** Supplied data follows **

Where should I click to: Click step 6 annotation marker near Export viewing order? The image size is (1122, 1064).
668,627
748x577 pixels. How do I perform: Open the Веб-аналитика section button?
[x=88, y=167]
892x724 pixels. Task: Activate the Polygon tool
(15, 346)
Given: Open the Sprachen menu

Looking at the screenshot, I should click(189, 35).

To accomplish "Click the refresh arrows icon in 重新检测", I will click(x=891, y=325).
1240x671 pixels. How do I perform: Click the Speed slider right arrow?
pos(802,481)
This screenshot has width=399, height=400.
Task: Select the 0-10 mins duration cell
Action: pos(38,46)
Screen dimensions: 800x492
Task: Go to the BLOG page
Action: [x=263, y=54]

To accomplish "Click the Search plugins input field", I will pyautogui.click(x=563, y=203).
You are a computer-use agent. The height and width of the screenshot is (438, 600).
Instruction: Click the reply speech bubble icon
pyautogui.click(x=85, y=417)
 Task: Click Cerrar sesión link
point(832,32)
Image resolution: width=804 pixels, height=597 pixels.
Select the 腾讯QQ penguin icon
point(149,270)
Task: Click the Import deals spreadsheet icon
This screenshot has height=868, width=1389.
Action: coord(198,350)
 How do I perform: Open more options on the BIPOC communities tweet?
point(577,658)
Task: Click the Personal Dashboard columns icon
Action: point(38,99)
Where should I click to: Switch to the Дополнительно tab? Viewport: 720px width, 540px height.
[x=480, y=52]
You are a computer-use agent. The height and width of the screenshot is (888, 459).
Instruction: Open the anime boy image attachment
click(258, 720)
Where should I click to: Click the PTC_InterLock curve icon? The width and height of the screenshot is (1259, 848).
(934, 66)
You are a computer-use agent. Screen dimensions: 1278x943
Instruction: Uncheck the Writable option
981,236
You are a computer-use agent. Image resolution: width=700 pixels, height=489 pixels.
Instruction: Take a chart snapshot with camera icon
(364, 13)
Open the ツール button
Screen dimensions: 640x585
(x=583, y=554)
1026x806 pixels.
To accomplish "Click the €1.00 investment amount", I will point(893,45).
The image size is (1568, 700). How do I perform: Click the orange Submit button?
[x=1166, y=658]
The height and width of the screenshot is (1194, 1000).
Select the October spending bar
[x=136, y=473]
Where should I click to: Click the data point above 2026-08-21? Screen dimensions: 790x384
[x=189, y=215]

** End of Supplied data **

> **What this task involves**: Copy every line above without altering a word.

> **Task response**:
Where should I click to: Click step 6 annotation marker near Export viewing order? The image size is (1122, 1064).
668,627
748x577 pixels. How do I perform: Open the Веб-аналитика section button?
[x=88, y=167]
892x724 pixels. Task: Activate the Polygon tool
(15, 346)
Given: Open the Sprachen menu

Looking at the screenshot, I should click(189, 35).

To accomplish "Click the refresh arrows icon in 重新检测", I will click(x=891, y=325).
1240x671 pixels. How do I perform: Click the Speed slider right arrow?
pos(802,481)
This screenshot has width=399, height=400.
Task: Select the 0-10 mins duration cell
Action: pos(38,46)
Screen dimensions: 800x492
Task: Go to the BLOG page
Action: [x=263, y=54]

To accomplish "Click the Search plugins input field", I will pyautogui.click(x=563, y=203).
You are a computer-use agent. The height and width of the screenshot is (438, 600).
Instruction: Click the reply speech bubble icon
pyautogui.click(x=85, y=417)
 Task: Click Cerrar sesión link
point(832,32)
Image resolution: width=804 pixels, height=597 pixels.
Select the 腾讯QQ penguin icon
point(149,270)
Task: Click the Import deals spreadsheet icon
This screenshot has height=868, width=1389.
Action: coord(198,350)
 How do I perform: Open more options on the BIPOC communities tweet?
point(577,658)
Task: Click the Personal Dashboard columns icon
Action: point(38,99)
Where should I click to: Switch to the Дополнительно tab? Viewport: 720px width, 540px height.
[x=480, y=52]
You are a computer-use agent. The height and width of the screenshot is (888, 459).
Instruction: Open the anime boy image attachment
click(258, 720)
Where should I click to: Click the PTC_InterLock curve icon? The width and height of the screenshot is (1259, 848).
(934, 66)
You are a computer-use agent. Screen dimensions: 1278x943
Instruction: Uncheck the Writable option
981,236
You are a computer-use agent. Image resolution: width=700 pixels, height=489 pixels.
Instruction: Take a chart snapshot with camera icon
(364, 13)
Open the ツール button
Screen dimensions: 640x585
(x=583, y=554)
1026x806 pixels.
To accomplish "Click the €1.00 investment amount", I will point(893,45).
The image size is (1568, 700). How do I perform: Click the orange Submit button?
[x=1166, y=658]
The height and width of the screenshot is (1194, 1000).
Select the October spending bar
[x=136, y=473]
Where should I click to: Click the data point above 2026-08-21? Screen dimensions: 790x384
[x=189, y=215]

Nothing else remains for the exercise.